**TASK**: Count the lines in the rows below that contain the string "data", treating uppercase and lowercase as different. Give only the number.

#### SUPPLIED ENTRIES

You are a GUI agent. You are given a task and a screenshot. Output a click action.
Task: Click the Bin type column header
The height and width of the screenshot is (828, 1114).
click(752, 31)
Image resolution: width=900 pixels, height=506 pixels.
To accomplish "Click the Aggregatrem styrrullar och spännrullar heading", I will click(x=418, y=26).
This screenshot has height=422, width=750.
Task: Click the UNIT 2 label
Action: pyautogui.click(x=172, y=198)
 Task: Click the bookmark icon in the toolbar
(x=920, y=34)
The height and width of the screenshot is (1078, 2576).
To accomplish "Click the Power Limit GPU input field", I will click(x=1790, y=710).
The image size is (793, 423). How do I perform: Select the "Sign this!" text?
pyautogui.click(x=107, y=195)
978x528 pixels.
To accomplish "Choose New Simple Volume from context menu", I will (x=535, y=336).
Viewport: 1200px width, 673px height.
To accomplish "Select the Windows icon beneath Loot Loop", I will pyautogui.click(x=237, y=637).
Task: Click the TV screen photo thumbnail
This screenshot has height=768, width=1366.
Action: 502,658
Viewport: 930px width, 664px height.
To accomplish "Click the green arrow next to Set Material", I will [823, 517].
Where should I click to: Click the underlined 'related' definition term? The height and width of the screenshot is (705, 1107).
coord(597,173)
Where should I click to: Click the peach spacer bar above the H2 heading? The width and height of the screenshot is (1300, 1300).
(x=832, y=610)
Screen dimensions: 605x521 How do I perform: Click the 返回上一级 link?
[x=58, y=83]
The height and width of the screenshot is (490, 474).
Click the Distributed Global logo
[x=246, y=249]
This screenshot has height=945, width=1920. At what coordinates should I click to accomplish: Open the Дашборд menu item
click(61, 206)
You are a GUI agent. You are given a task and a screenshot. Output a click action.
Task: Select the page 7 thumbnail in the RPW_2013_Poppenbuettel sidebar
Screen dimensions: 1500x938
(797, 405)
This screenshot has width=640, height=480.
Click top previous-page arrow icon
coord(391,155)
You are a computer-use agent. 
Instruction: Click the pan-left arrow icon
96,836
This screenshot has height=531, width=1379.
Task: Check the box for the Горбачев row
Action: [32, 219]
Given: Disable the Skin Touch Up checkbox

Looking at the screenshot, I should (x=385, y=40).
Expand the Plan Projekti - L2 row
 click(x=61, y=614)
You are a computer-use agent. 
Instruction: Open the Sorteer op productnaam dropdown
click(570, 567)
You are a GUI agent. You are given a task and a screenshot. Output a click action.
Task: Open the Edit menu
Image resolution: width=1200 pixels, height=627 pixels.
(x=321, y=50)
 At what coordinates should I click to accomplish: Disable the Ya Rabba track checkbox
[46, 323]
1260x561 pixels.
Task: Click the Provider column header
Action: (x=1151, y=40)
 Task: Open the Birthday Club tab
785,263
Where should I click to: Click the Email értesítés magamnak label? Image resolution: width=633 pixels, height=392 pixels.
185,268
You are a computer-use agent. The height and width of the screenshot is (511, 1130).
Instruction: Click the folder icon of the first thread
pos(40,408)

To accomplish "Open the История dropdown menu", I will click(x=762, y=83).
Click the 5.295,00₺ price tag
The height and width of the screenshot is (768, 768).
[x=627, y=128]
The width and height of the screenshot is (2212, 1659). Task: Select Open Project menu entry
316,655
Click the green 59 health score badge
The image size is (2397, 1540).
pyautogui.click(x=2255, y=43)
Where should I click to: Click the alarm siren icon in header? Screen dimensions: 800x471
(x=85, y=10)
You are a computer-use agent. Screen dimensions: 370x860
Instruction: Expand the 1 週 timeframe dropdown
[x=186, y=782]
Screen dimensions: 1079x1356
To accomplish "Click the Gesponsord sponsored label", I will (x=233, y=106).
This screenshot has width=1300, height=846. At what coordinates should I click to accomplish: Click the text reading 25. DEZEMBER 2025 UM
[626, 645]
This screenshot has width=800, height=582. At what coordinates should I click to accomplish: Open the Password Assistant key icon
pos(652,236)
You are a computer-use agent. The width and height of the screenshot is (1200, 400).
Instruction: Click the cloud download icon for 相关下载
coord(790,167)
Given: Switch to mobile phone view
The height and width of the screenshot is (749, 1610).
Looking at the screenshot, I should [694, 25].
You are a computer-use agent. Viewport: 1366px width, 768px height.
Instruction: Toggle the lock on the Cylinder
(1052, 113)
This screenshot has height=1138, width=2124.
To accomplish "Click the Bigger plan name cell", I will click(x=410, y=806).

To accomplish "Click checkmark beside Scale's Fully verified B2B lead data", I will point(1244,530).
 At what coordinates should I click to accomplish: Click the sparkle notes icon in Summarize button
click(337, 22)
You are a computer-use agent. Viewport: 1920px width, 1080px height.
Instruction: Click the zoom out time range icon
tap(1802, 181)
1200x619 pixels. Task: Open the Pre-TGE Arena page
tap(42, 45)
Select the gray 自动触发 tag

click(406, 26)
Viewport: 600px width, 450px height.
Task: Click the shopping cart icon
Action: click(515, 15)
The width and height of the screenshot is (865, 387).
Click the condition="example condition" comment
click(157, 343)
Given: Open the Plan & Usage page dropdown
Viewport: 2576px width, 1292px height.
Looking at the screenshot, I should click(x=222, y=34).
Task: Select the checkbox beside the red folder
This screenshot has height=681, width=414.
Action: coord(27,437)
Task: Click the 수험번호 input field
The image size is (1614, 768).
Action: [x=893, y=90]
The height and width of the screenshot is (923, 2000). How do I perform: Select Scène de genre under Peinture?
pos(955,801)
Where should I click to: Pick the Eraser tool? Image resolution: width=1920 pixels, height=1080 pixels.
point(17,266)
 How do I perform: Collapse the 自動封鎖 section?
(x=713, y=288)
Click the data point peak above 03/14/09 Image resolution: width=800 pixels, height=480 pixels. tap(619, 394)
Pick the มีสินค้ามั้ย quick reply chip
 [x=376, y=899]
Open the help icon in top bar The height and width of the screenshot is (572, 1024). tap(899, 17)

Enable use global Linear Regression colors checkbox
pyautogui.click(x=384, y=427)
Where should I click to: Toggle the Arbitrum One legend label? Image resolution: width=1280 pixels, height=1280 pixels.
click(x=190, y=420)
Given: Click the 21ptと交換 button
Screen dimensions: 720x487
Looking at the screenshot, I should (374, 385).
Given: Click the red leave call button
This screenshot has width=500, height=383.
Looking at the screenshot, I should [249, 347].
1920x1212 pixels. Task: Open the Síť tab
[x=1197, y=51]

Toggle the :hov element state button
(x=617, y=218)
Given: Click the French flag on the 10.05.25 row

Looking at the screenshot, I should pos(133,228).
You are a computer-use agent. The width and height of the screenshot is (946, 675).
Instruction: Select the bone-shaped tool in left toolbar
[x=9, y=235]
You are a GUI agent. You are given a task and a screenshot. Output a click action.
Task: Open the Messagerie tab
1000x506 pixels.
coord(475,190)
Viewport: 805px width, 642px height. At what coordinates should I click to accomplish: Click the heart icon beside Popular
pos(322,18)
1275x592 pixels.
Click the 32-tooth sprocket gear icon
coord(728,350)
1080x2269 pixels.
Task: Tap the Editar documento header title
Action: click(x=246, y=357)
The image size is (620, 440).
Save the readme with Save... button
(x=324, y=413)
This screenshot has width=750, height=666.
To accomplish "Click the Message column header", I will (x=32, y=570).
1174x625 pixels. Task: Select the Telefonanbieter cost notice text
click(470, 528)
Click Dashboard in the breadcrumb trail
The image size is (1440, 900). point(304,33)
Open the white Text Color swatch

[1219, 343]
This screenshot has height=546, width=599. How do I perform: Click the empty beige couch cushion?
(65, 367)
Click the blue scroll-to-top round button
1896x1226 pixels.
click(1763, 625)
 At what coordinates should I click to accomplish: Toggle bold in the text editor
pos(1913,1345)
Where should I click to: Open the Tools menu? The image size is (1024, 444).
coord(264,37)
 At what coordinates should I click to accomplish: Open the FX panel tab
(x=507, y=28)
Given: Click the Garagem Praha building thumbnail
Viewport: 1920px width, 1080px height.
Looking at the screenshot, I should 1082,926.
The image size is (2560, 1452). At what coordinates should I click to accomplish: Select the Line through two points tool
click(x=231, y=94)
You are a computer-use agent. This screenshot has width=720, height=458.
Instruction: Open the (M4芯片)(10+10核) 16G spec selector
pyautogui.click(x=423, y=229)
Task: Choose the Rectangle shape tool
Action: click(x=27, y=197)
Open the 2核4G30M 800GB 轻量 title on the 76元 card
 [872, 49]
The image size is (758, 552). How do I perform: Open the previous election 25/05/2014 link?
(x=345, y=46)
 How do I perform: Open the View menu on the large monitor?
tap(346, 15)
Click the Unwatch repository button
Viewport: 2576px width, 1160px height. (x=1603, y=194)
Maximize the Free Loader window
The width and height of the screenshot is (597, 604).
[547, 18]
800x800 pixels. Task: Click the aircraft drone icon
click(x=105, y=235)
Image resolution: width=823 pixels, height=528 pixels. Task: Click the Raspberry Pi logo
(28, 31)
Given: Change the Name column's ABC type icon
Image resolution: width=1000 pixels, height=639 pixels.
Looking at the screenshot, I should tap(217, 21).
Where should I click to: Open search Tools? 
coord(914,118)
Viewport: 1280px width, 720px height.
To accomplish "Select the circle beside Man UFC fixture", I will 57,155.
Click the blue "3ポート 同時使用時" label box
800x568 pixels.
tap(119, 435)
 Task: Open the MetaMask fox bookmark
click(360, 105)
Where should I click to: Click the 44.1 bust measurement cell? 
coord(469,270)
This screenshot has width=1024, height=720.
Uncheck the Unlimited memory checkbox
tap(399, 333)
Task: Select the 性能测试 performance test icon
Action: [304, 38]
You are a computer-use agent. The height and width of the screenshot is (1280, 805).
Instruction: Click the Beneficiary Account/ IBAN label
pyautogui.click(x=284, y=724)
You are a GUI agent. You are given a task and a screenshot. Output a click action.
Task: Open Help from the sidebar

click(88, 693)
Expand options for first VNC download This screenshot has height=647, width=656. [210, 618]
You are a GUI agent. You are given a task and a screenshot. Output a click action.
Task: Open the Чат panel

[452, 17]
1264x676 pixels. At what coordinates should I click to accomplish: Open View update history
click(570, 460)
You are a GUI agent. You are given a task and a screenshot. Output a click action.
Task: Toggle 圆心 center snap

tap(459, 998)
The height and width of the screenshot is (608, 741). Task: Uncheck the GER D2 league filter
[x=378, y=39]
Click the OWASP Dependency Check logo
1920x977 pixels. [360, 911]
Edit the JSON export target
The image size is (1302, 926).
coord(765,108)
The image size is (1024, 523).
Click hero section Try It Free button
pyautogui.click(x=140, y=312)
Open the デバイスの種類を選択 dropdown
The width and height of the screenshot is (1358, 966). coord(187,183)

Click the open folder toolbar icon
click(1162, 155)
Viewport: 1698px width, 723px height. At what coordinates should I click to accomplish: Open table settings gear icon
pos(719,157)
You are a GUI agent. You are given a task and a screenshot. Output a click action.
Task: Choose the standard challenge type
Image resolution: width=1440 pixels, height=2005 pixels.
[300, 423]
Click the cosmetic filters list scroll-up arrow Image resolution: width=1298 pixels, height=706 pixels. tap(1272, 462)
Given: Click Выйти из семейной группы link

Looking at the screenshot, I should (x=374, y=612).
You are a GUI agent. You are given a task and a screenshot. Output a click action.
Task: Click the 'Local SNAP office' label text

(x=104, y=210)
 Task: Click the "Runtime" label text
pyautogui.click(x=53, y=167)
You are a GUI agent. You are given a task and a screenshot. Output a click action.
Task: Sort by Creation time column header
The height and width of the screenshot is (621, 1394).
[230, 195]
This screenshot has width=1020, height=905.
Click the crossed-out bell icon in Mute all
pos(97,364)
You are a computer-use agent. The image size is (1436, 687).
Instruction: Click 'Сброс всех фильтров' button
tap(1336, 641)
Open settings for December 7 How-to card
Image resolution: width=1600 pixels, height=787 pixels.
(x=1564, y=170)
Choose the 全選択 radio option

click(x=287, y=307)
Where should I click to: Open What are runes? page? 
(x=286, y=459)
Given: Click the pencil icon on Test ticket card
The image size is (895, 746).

########

**TASK RESULT**: 2